■ Problem to solve ■
Could you print every record exactly as it stands?

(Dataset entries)
BEGIN

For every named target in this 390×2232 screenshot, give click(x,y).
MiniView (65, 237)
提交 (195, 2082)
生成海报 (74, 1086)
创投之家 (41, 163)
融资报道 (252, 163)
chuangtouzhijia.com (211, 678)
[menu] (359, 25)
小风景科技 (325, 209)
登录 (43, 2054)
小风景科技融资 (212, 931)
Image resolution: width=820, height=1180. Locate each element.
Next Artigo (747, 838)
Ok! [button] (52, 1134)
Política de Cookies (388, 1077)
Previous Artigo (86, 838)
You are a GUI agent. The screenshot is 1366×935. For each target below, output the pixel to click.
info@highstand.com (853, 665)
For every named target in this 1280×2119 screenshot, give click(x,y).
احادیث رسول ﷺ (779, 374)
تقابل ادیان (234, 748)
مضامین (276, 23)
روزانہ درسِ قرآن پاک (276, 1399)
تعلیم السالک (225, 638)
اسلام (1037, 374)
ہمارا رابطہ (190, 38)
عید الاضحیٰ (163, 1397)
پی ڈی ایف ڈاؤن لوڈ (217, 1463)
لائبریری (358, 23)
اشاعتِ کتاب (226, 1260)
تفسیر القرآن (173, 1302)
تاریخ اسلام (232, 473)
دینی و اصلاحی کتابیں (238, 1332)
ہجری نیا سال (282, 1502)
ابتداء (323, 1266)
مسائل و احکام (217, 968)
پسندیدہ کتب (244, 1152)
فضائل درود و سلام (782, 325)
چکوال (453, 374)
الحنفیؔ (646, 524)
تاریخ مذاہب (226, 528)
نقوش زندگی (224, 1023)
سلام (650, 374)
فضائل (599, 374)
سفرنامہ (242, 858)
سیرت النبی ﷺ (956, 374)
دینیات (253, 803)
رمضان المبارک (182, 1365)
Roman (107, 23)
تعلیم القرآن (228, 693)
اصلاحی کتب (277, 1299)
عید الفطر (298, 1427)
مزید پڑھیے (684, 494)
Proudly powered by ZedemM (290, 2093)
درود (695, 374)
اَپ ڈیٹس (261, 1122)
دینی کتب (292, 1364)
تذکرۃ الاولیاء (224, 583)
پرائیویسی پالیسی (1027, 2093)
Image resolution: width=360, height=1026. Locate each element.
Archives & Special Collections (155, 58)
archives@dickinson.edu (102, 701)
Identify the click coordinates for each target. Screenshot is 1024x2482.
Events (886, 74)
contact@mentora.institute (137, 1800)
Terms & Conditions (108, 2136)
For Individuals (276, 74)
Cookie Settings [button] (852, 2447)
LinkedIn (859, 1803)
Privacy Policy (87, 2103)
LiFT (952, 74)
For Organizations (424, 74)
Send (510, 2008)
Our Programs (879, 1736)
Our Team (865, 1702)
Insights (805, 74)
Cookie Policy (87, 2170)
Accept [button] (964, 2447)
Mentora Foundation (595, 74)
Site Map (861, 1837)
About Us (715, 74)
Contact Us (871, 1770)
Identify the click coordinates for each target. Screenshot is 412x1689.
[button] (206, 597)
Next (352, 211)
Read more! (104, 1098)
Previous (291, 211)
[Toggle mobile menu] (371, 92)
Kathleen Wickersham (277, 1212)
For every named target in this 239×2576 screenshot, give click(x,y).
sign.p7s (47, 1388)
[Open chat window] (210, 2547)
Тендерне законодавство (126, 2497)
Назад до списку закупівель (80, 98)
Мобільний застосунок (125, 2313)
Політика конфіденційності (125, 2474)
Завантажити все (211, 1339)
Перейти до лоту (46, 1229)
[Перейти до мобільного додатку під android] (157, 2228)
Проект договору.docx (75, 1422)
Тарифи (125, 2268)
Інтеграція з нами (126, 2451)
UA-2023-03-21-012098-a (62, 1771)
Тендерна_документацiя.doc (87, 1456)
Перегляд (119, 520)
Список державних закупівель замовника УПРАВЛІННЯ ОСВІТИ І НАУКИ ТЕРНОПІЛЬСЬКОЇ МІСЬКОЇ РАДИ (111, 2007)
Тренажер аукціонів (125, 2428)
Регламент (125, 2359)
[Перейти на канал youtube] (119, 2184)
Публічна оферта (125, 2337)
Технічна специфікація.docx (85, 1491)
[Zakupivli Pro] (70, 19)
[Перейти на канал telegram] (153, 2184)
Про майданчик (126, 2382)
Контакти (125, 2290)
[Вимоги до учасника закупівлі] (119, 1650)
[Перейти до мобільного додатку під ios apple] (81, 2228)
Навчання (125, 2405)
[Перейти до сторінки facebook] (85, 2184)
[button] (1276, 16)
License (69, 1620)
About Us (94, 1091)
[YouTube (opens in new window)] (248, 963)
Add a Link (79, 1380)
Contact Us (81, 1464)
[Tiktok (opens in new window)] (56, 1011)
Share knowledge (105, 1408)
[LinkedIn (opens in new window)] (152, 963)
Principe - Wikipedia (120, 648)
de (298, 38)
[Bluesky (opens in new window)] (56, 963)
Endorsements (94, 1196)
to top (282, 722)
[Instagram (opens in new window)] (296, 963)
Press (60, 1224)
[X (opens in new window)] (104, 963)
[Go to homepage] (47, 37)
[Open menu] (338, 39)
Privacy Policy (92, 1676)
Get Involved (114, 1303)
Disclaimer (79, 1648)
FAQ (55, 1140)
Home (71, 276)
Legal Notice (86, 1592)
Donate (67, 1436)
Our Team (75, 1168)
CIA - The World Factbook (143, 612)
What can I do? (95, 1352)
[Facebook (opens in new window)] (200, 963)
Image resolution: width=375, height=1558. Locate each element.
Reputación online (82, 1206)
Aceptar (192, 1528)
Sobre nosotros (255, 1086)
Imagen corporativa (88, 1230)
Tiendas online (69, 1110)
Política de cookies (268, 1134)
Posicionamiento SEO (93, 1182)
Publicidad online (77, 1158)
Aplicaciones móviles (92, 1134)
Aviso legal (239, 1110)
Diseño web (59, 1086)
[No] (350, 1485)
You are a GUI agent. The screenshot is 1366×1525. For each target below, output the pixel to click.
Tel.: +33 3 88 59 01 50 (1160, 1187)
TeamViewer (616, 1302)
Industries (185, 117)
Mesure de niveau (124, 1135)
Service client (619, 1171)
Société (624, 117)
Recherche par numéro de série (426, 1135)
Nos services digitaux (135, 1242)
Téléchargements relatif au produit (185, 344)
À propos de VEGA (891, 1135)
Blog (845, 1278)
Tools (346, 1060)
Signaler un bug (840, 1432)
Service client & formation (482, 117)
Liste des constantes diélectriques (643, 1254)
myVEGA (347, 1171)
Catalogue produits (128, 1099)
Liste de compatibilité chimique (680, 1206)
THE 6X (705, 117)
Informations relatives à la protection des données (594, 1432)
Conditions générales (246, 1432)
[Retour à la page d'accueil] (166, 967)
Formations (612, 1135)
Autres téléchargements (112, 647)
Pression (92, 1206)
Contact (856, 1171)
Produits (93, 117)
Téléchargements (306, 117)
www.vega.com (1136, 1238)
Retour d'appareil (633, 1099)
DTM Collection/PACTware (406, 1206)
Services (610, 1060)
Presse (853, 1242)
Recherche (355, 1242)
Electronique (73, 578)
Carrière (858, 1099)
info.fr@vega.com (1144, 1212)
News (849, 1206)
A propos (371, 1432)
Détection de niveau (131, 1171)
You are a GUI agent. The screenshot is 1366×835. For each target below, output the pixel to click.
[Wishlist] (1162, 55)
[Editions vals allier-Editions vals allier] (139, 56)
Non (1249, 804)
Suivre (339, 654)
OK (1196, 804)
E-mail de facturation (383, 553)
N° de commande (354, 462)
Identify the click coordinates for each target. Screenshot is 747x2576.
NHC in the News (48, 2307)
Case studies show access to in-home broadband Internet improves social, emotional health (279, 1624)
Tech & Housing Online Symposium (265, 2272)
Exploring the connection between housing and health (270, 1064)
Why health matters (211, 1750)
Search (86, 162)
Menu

END

■ Exercise answer ■
For every named target in this 390×2232 screenshot, give click(x,y).
MiniView (65, 237)
提交 (195, 2082)
生成海报 (74, 1086)
创投之家 (41, 163)
融资报道 (252, 163)
chuangtouzhijia.com (211, 678)
[menu] (359, 25)
小风景科技 (325, 209)
登录 (43, 2054)
小风景科技融资 (212, 931)
Image resolution: width=820, height=1180. Locate each element.
Next Artigo (747, 838)
Ok! [button] (52, 1134)
Política de Cookies (388, 1077)
Previous Artigo (86, 838)
You are a GUI agent. The screenshot is 1366×935. For each target below, output the pixel to click.
info@highstand.com (853, 665)
For every named target in this 1280×2119 screenshot, give click(x,y).
احادیث رسول ﷺ (779, 374)
تقابل ادیان (234, 748)
مضامین (276, 23)
روزانہ درسِ قرآن پاک (276, 1399)
تعلیم السالک (225, 638)
اسلام (1037, 374)
ہمارا رابطہ (190, 38)
عید الاضحیٰ (163, 1397)
پی ڈی ایف ڈاؤن لوڈ (217, 1463)
لائبریری (358, 23)
اشاعتِ کتاب (226, 1260)
تفسیر القرآن (173, 1302)
تاریخ اسلام (232, 473)
دینی و اصلاحی کتابیں (238, 1332)
ہجری نیا سال (282, 1502)
ابتداء (323, 1266)
مسائل و احکام (217, 968)
پسندیدہ کتب (244, 1152)
فضائل درود و سلام (782, 325)
چکوال (453, 374)
الحنفیؔ (646, 524)
تاریخ مذاہب (226, 528)
نقوش زندگی (224, 1023)
سلام (650, 374)
فضائل (599, 374)
سفرنامہ (242, 858)
سیرت النبی ﷺ (956, 374)
دینیات (253, 803)
رمضان المبارک (182, 1365)
Roman (107, 23)
تعلیم القرآن (228, 693)
اصلاحی کتب (277, 1299)
عید الفطر (298, 1427)
مزید پڑھیے (684, 494)
Proudly powered by ZedemM (290, 2093)
درود (695, 374)
اَپ ڈیٹس (261, 1122)
دینی کتب (292, 1364)
تذکرۃ الاولیاء (224, 583)
پرائیویسی پالیسی (1027, 2093)
Image resolution: width=360, height=1026. Locate each element.
Archives & Special Collections (155, 58)
archives@dickinson.edu (102, 701)
Identify the click coordinates for each target. Screenshot is 1024x2482.
Events (886, 74)
contact@mentora.institute (137, 1800)
Terms & Conditions (108, 2136)
For Individuals (276, 74)
Cookie Settings [button] (852, 2447)
LinkedIn (859, 1803)
Privacy Policy (87, 2103)
LiFT (952, 74)
For Organizations (424, 74)
Send (510, 2008)
Our Programs (879, 1736)
Our Team (865, 1702)
Insights (805, 74)
Cookie Policy (87, 2170)
Accept [button] (964, 2447)
Mentora Foundation (595, 74)
Site Map (861, 1837)
About Us (715, 74)
Contact Us (871, 1770)
Identify the click coordinates for each target. Screenshot is 412x1689.
[button] (206, 597)
Next (352, 211)
Read more! (104, 1098)
Previous (291, 211)
[Toggle mobile menu] (371, 92)
Kathleen Wickersham (277, 1212)
For every named target in this 239×2576 screenshot, give click(x,y).
sign.p7s (47, 1388)
[Open chat window] (210, 2547)
Тендерне законодавство (126, 2497)
Назад до списку закупівель (80, 98)
Мобільний застосунок (125, 2313)
Політика конфіденційності (125, 2474)
Завантажити все (211, 1339)
Перейти до лоту (46, 1229)
[Перейти до мобільного додатку під android] (157, 2228)
Проект договору.docx (75, 1422)
Тарифи (125, 2268)
Інтеграція з нами (126, 2451)
UA-2023-03-21-012098-a (62, 1771)
Тендерна_документацiя.doc (87, 1456)
Перегляд (119, 520)
Список державних закупівель замовника УПРАВЛІННЯ ОСВІТИ І НАУКИ ТЕРНОПІЛЬСЬКОЇ МІСЬКОЇ РАДИ (111, 2007)
Тренажер аукціонів (125, 2428)
Регламент (125, 2359)
[Перейти на канал youtube] (119, 2184)
Публічна оферта (125, 2337)
Технічна специфікація.docx (85, 1491)
[Zakupivli Pro] (70, 19)
[Перейти на канал telegram] (153, 2184)
Про майданчик (126, 2382)
Контакти (125, 2290)
[Вимоги до учасника закупівлі] (119, 1650)
[Перейти до мобільного додатку під ios apple] (81, 2228)
Навчання (125, 2405)
[Перейти до сторінки facebook] (85, 2184)
[button] (1276, 16)
License (69, 1620)
About Us (94, 1091)
[YouTube (opens in new window)] (248, 963)
Add a Link (79, 1380)
Contact Us (81, 1464)
[Tiktok (opens in new window)] (56, 1011)
Share knowledge (105, 1408)
[LinkedIn (opens in new window)] (152, 963)
Principe - Wikipedia (120, 648)
de (298, 38)
[Bluesky (opens in new window)] (56, 963)
Endorsements (94, 1196)
to top (282, 722)
[Instagram (opens in new window)] (296, 963)
Press (60, 1224)
[X (opens in new window)] (104, 963)
[Go to homepage] (47, 37)
[Open menu] (338, 39)
Privacy Policy (92, 1676)
Get Involved (114, 1303)
Disclaimer (79, 1648)
FAQ (55, 1140)
Home (71, 276)
Legal Notice (86, 1592)
Donate (67, 1436)
Our Team (75, 1168)
CIA - The World Factbook (143, 612)
What can I do? (95, 1352)
[Facebook (opens in new window)] (200, 963)
Image resolution: width=375, height=1558. Locate each element.
Reputación online (82, 1206)
Aceptar (192, 1528)
Sobre nosotros (255, 1086)
Imagen corporativa (88, 1230)
Tiendas online (69, 1110)
Política de cookies (268, 1134)
Posicionamiento SEO (93, 1182)
Publicidad online (77, 1158)
Aplicaciones móviles (92, 1134)
Aviso legal (239, 1110)
Diseño web (59, 1086)
[No] (350, 1485)
You are a GUI agent. The screenshot is 1366×1525. For each target below, output the pixel to click.
Tel.: +33 3 88 59 01 50 (1160, 1187)
TeamViewer (616, 1302)
Industries (185, 117)
Mesure de niveau (124, 1135)
Service client (619, 1171)
Société (624, 117)
Recherche par numéro de série (426, 1135)
Nos services digitaux (135, 1242)
Téléchargements relatif au produit (185, 344)
À propos de VEGA (891, 1135)
Blog (845, 1278)
Tools (346, 1060)
Signaler un bug (840, 1432)
Service client & formation (482, 117)
Liste des constantes diélectriques (643, 1254)
myVEGA (347, 1171)
Catalogue produits (128, 1099)
Liste de compatibilité chimique (680, 1206)
THE 6X (705, 117)
Informations relatives à la protection des données (594, 1432)
Conditions générales (246, 1432)
[Retour à la page d'accueil] (166, 967)
Formations (612, 1135)
Autres téléchargements (112, 647)
Pression (92, 1206)
Contact (856, 1171)
Produits (93, 117)
Téléchargements (306, 117)
www.vega.com (1136, 1238)
Retour d'appareil (633, 1099)
DTM Collection/PACTware (406, 1206)
Services (610, 1060)
Presse (853, 1242)
Recherche (355, 1242)
Electronique (73, 578)
Carrière (858, 1099)
info.fr@vega.com (1144, 1212)
News (849, 1206)
A propos (371, 1432)
Détection de niveau (131, 1171)
You are a GUI agent. The screenshot is 1366×835. For each target below, output the pixel to click.
[Wishlist] (1162, 55)
[Editions vals allier-Editions vals allier] (139, 56)
Non (1249, 804)
Suivre (339, 654)
OK (1196, 804)
E-mail de facturation (383, 553)
N° de commande (354, 462)
Identify the click coordinates for each target. Screenshot is 747x2576.
NHC in the News (48, 2307)
Case studies show access to in-home broadband Internet improves social, emotional health (279, 1624)
Tech & Housing Online Symposium (265, 2272)
Exploring the connection between housing and health (270, 1064)
Why health matters (211, 1750)
Search (86, 162)
Menu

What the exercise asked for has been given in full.